Yale leads NIH-funded autism biomarkers study of pre-school and school-aged children
Yale School of Medicine researchers will lead a national multi-center study of preschool and school-aged children with Autism Spectrum Disorders (ASD) to identify non-invasive biological markers (biomarkers) that could help physicians diagnose, track, and assess treatments in autism patients.
The study is part of a new four-year, public-private collaboration announced July 20 between the National Institutes of Mental Health (NIMH, a component of the National Institutes of Health), the Foundation for the National Institutes of Health (FNIH), the Simons Foundation Autism Research Initiative (SFARI), and multiple partners and stakeholders. Supported by a $2 million grant from SFARI and managed under the FNIH Biomarkers Consortium, this project is part of a $28 million NIH initiative.
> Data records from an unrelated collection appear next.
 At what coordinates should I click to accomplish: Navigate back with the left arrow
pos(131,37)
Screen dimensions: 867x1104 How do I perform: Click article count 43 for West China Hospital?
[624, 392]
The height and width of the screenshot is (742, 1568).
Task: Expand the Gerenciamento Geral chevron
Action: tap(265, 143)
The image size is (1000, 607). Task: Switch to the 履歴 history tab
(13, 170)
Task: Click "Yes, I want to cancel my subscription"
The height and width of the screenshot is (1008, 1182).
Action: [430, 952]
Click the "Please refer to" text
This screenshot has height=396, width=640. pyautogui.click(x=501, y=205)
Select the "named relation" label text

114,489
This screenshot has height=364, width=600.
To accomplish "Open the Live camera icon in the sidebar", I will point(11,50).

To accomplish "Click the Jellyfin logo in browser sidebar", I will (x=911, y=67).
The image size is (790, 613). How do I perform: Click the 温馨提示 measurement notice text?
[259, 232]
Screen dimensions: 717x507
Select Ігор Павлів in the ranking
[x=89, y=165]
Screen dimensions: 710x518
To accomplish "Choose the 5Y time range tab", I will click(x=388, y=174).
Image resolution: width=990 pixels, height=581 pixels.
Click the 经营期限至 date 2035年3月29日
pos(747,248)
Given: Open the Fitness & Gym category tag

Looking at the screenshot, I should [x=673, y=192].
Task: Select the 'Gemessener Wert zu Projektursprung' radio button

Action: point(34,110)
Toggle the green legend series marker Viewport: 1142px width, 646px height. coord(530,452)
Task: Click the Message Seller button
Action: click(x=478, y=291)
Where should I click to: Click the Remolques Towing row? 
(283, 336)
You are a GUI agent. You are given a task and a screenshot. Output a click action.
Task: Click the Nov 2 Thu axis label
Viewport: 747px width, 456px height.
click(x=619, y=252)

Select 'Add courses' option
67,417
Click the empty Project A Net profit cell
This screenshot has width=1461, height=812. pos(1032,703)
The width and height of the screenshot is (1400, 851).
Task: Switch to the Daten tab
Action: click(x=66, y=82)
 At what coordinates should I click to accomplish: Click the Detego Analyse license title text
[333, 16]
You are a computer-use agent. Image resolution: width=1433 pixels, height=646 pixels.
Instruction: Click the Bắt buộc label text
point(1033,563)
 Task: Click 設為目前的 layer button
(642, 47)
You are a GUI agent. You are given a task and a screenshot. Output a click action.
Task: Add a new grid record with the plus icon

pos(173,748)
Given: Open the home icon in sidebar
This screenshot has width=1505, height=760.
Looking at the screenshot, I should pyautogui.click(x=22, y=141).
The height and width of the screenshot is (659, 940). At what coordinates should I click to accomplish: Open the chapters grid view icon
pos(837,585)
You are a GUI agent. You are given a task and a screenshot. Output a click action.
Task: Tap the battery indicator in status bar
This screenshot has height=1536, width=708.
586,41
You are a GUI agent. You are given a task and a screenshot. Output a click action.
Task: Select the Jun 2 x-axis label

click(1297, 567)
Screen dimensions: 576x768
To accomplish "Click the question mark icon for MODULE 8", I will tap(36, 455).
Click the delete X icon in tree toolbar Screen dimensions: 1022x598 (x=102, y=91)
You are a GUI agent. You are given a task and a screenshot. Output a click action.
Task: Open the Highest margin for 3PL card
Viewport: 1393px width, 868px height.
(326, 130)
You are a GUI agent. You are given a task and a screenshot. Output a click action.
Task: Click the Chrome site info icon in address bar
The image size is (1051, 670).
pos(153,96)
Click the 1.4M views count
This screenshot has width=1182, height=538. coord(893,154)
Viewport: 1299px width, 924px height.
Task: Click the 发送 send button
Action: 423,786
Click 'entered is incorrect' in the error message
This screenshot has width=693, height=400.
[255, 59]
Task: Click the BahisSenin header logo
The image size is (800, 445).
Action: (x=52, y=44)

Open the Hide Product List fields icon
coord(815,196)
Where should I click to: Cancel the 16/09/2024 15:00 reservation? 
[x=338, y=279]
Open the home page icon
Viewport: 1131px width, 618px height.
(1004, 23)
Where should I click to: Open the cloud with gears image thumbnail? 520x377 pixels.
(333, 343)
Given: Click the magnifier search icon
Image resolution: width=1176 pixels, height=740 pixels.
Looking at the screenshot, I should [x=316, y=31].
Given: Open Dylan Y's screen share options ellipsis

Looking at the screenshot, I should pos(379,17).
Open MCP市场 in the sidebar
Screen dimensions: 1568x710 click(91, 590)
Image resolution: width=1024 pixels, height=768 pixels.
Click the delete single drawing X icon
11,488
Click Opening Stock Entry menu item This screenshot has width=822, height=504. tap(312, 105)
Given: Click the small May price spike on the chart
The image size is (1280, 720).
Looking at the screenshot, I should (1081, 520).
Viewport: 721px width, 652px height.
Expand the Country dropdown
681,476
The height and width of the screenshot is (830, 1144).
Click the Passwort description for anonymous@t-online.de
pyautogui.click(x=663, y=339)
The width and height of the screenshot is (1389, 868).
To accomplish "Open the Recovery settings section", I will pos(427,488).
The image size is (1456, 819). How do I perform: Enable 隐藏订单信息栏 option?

Led by principal investigator James McPartland, associate professor at the Yale Child Study Center at Yale School of Medicine, the multi-site research team will collect data from children with ASD over a 24-week period and evaluate key facets of social communication in ASD using a number of measures — assessing social function using clinician, caregiver, and lab-based tools, and measuring neurophysiological responses via eye-tracking and electrophysiological (EEG) tests.
he researchers will also collect blood (DNA) samples from patients with ASD as well as their parents for future genomic analyses. Data collection will take place across five sites: Duke University, Boston Children’s Hospital, University of California at Los Angeles, University of Washington/Seattle Children’s Research Institute, and Yale.
“We are truly excited to carry out this ambitious and important project,” said McPartland. “We will create methods to fundamentally advance treatment research in autism.”
ASD affects early brain development and can present signs and symptoms within the first two years of life. It is estimated that ASD affects 1% of children worldwide. A lack of objective measures of change in social functioning makes it difficult for researchers to develop interventions for the core social impairment of autism.
“Our ultimate goal is to produce a set of measures that can be used as biomarkers of social and communicative function in ASD and that could serve as indicators of long-term clinical outcome in clinical and drug development studies,” said McPartland.
In addition to funding from SFARI, the FNIH Project Team for the ASD Biomarkers Project will receive technical input and expert advice from Janssen Research and Development, LLC, and the European Autism Interventions-A multicenter Study for Developing New Medications (EU-AIMS) for the duration of the project. The foundation will work closely with SFARI, the U.S. Food and Drug Administration, Janssen Research and Development, LLC, and EU-AIMS to provide critical input and coordination among the public and private sector partners for this effort.
The study is also supported by a Yale Clinical and Translational Science Award (CTSA) grant from the National Center for Advancing Translational Sciences (NCATS) at the National Institutes of Health.